La existencia del hombre es una aventura plagada de amenazas. Ahí afuera acecha un sinnúmero de virus en permanente mutación, una turba de microbios ansiosos por asentarse en nuestras mucosas, un sinfín de sustancias ponzoñosas emboscadas en los más apetecibles alimentos. La vida no es sino una continua batalla, un combate sin tregua, una guerra sin cuartel entre el individuo y un medio hostil. Históricamente, el hombre, perdido en un mundo tan inclemente, ha procurado proveerse de los instrumentos y el bagaje necesarios para defender su salud y, con ella, su propia vida. La medicina ha servido de égida contra los embates de la enfermedad, de protección no pocas veces impenetrable para la voracidad de gripes, sarampiones y paperas. La ciencia de Galeno e Hipócrates nos ha legado los medios para demorar la muerte.
La medicina ha alcanzado cimas entre las que no sería honrado silenciar algunas de las que tenemos por más afortunadas y providenciales: el ácido acetil salicílico, el linimento Sloan, el jerez amontillado y la obra literaria de Derrick de Marney, cuya lectura se ha revelado eficacísima en el tratamiento de los desarreglos del sueño.

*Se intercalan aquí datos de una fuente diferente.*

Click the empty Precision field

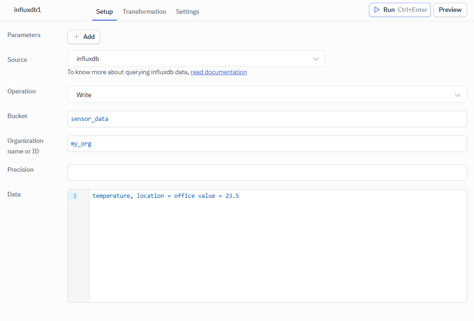267,173

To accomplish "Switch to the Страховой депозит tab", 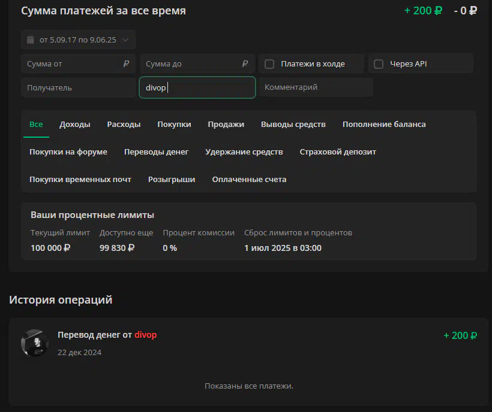I will [338, 152].
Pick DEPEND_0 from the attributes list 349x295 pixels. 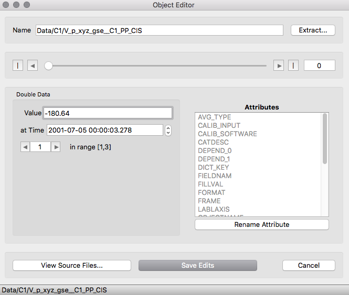pos(214,150)
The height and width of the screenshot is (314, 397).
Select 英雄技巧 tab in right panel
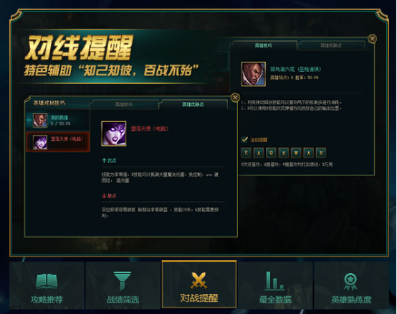point(263,45)
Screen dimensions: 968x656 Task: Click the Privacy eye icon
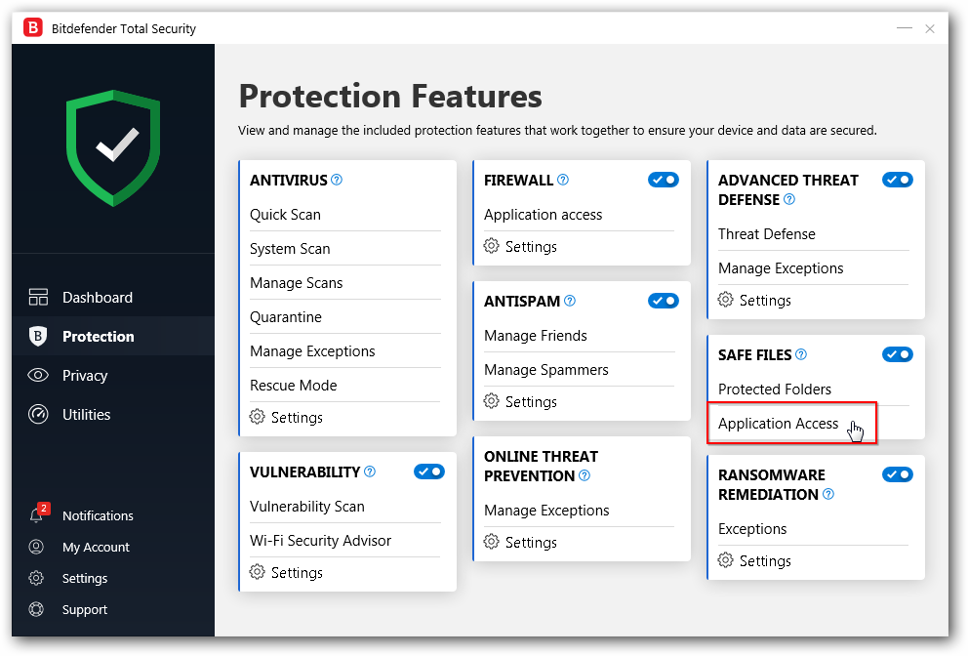(38, 375)
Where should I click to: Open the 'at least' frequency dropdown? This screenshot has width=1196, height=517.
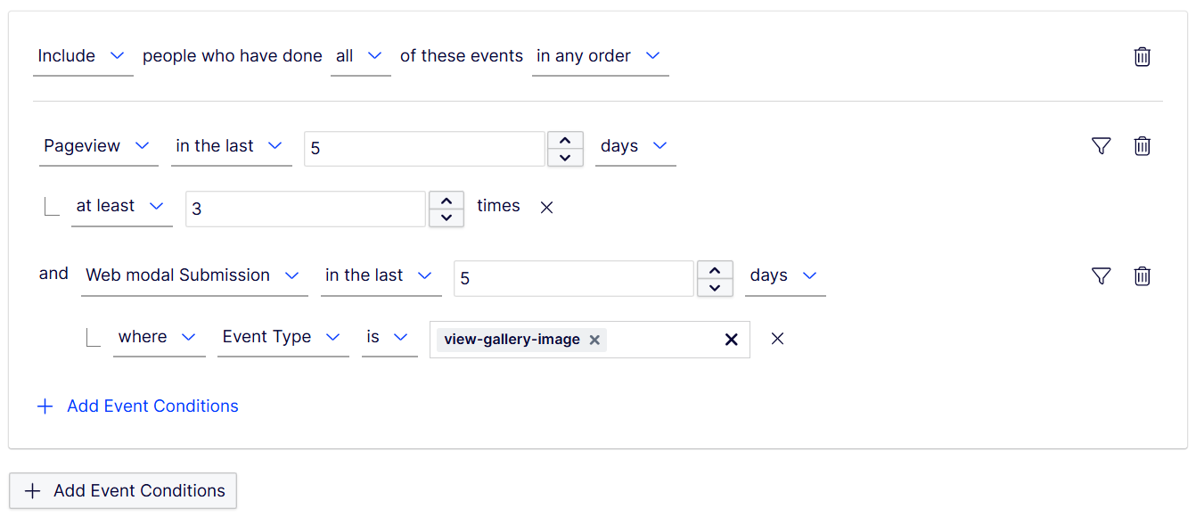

La revolución industrial, el bienestar propiciado por el desarrollo de las grandes compañías coloniales y el progreso incontenible de los nuevos medios de transporte introdujeron no pocos cambios en la visión que el inglés medio tuvo siempre sobre la vida y su inevitable finitud. Persuadidos de que la domesticación de nuestros hábitos vitales nos proporcionaría la lozanía, belleza y permanente juventud de la que hacían gala los caballeros y damas de la alta sociedad, muchos se empeñaron en extremar los cuidados, en adquirir nuevas rutinas y, al cabo, en desterrar cualquier atisbo de amenaza a su supervivencia. Y no es lo peor este afán por la preservación de la propia salud, sino la convicción que anida entre muchos de que, con las atenciones adecuadas y la observancia de las prevenciones recomendadas por los expertos, resulta absolutamente improbable morirse.
Pues efectivamente, hay por ahí individuos que, aunque parezca mentira, continúan convencidos de que nunca acabarán con una mortaja afianzándoles la mandíbula mientras su cuñada le despelleja, aunque difunto, en la cocina. Creen, y es una convicción más extendida de lo que parece, que si un ser humano observa hábitos saludables desde su más tierna edad no existe posibilidad alguna de que nada se lo lleve para el otro barrio. Pues, si uno no fuma, no bebe, no consume alimentos ricos en grasas y azúcares, abomina de las carnes rojas, los pasteles, los helados y las golosinas, erradica de su dieta la sal y las salsas especiadas, integra en sus hábitos alimenticios el consumo de frutas y legumbres, practica una hora diaria de ejercicios atléticos y suprime la visita dominical a casa de la madre política, si un hombre hace todo esto, ¿qué fuerza hay en el mundo capaz de arrebatarle la vida? Ninguna.
Los muchos que así piensan tienen para sí que sólo un acto de violencia extrema, un suceso imprevisible, una desgracia colosal podría poner fin a su existencia. La mayor de las amenazas, la que más inquieta a estos individuos, es sin lugar a dudas, la del aplastamiento a consecuencia de la caída de un piano de cola sobre sus cabezas. Ellos consideran que sólo un accidente de este carácter podrían dar con sus huesos en la tumba. Y es por esto por lo que –y basta con ser un mediocre observador para darse cuenta- todos ellos eluden las proximidades de los conservatorios.